**Exercise requirements**
1. From the limit thread, copy the passage from "Well...not exactly. The" up to and including "over delta x?".
2. In the limit thread, what is "the stuff in the parentheses" all over?

Question

lim/deltax approaches 0 = 1/(cos(x + deltax)) - 1/(cosx)

Answer 1

SOLVED but connection failed.

Answer 2

\[\lim_{\delta x \rightarrow 0}\left( \frac{ 1 }{\cos \left( x+\delta x \right) }-\frac{ 1 }{\cos x } \right)\]

Answer 3

That is the problem exactly.

Answer 4

Well...not exactly. The stuff in the parentheses is all over delta x

Answer 5

\[=\lim_{\delta x \rightarrow 0}\frac{ \cos x-\cos \left( x+\delta x \right) }{\cos \left( x+\delta x \right) \cos x }\]

Answer 6

\[\cos C-\cos D=2\sin \frac{ C+D }{ 2 }\sin \frac{ D-C }{2 }\]
Now you can solve if any problem,show me your work i will guide you.

Answer 7

HOw does this change if the whole thing is over delta x?

Answer 8

do not solve denominator.
If you have to divide by delta x.
Make it frac{ sin frac{ delta x }{2 } }{frac{ delta x }{2 }*2 } and take limits.

**Extracted material**
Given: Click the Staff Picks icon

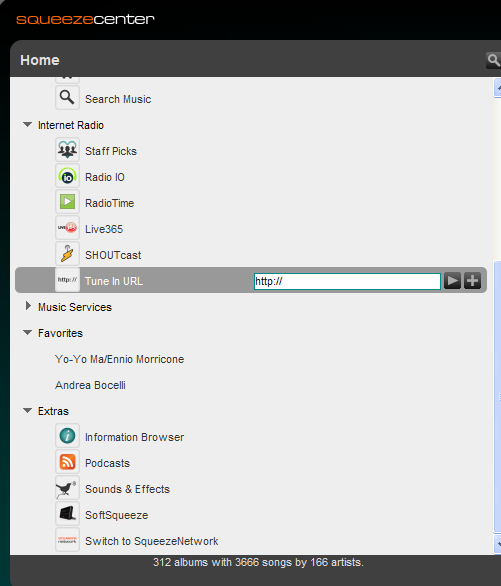Looking at the screenshot, I should (x=67, y=150).
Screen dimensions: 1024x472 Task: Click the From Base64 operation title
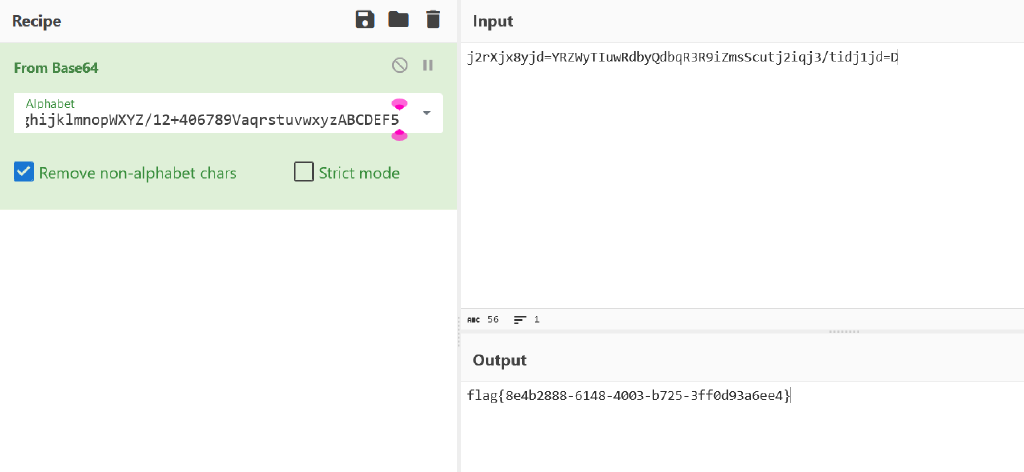coord(56,68)
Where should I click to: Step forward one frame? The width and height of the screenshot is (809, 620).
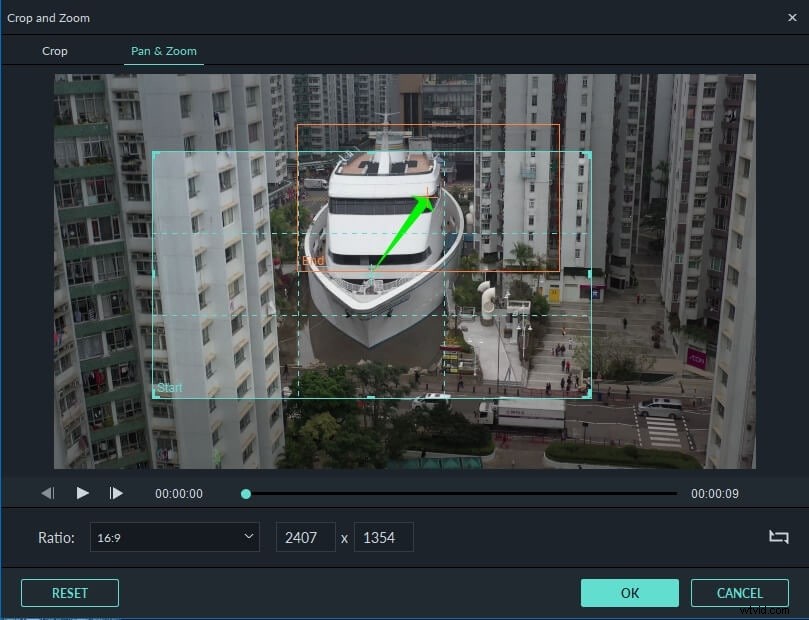[116, 492]
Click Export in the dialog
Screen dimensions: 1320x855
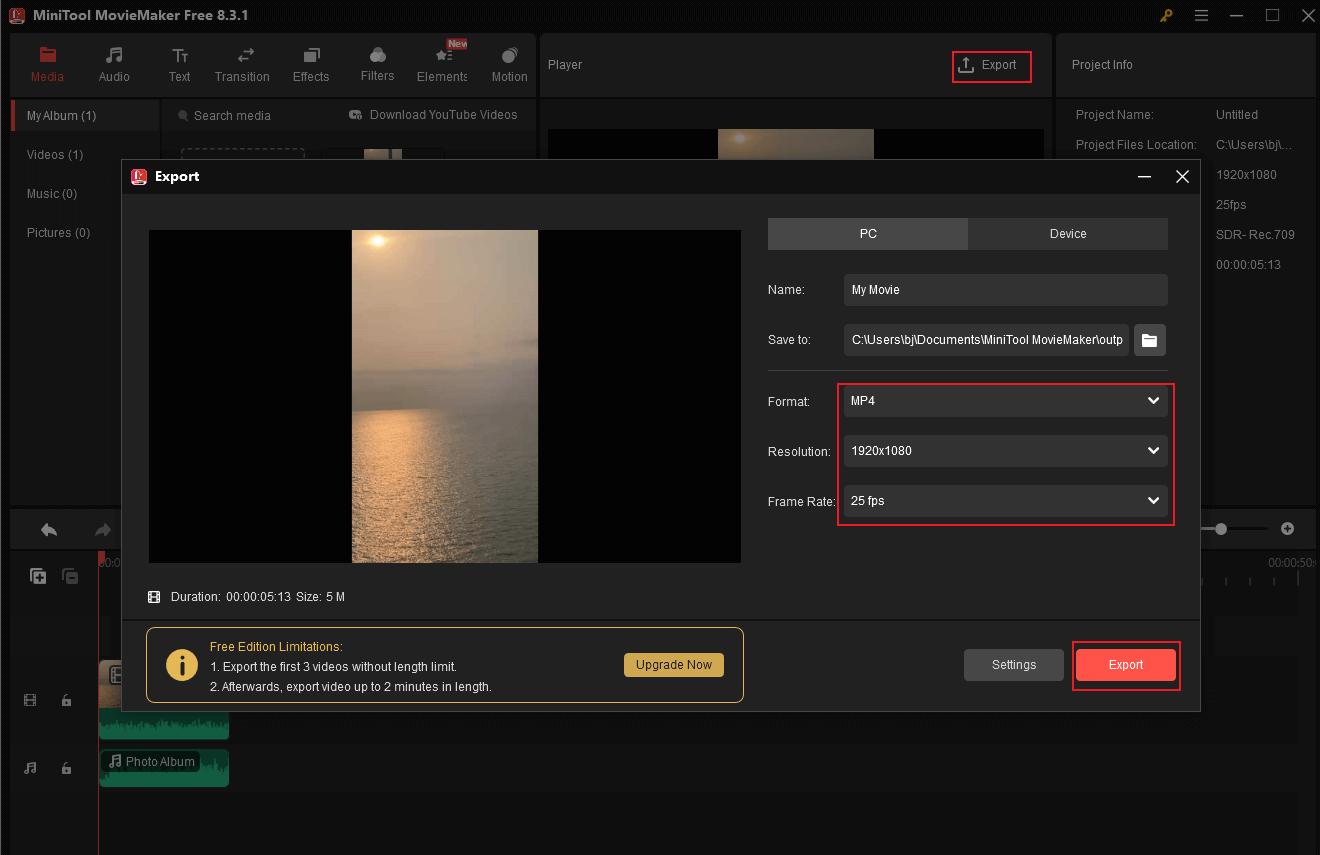(1126, 664)
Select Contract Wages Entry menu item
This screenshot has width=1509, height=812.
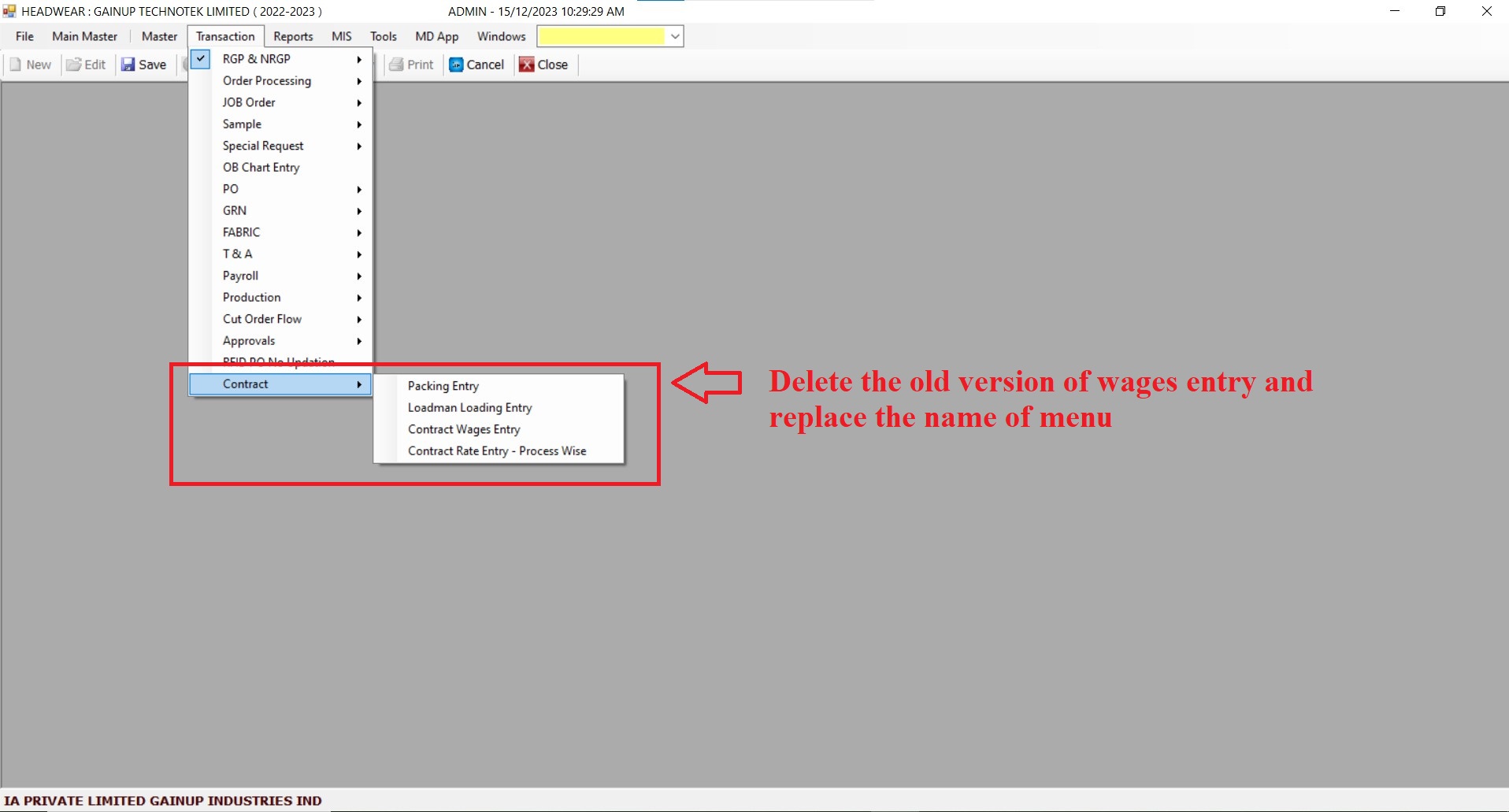[x=464, y=429]
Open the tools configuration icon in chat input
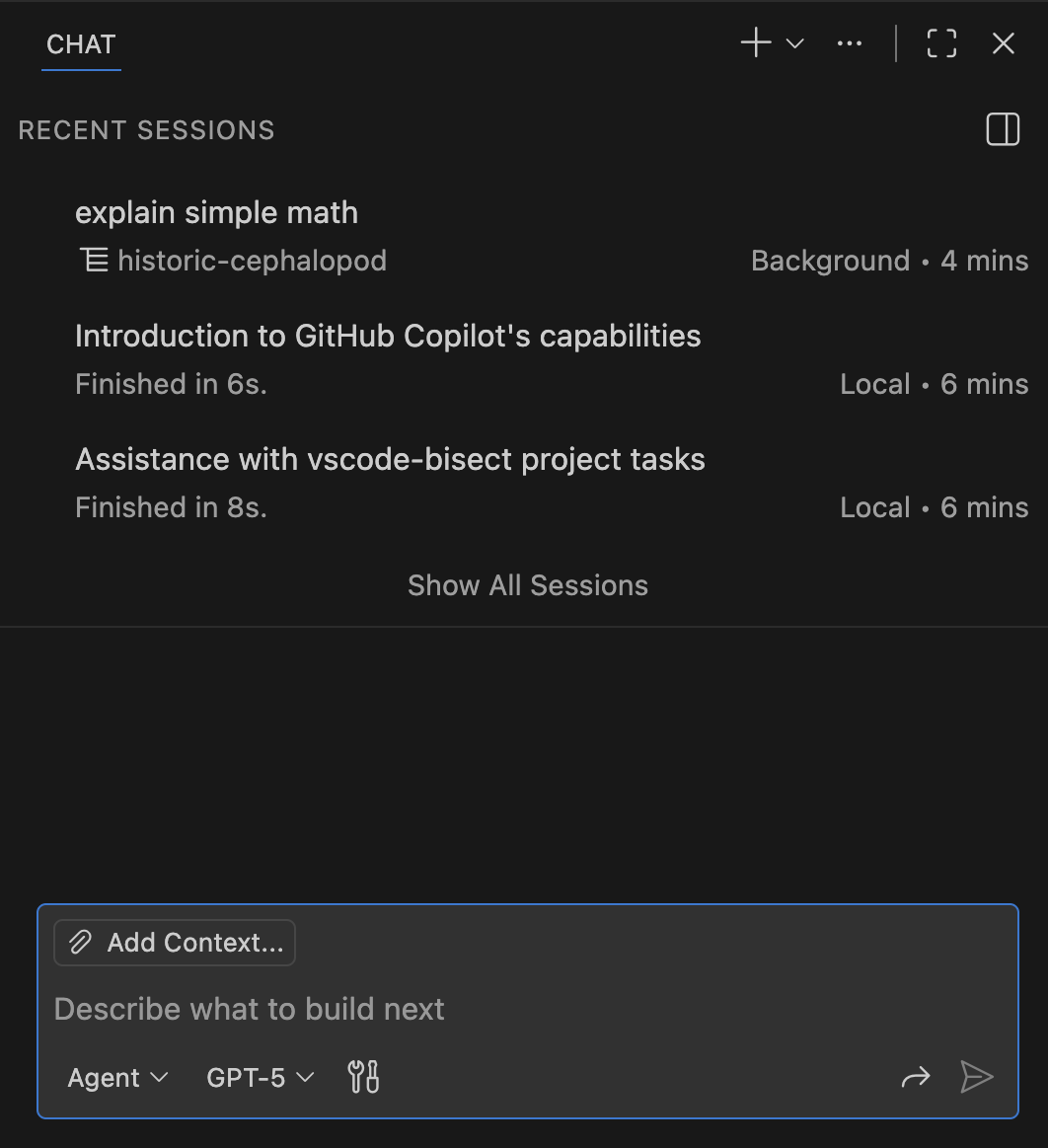The height and width of the screenshot is (1148, 1048). point(362,1077)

**Expected responses**
1.
Well...not exactly. The stuff in the parentheses is all over delta x

Answer 5

\[=\lim_{\delta x \rightarrow 0}\frac{ \cos x-\cos \left( x+\delta x \right) }{\cos \left( x+\delta x \right) \cos x }\]

Answer 6

\[\cos C-\cos D=2\sin \frac{ C+D }{ 2 }\sin \frac{ D-C }{2 }\]
Now you can solve if any problem,show me your work i will guide you.

Answer 7

HOw does this change if the whole thing is over delta x?

2. Delta x.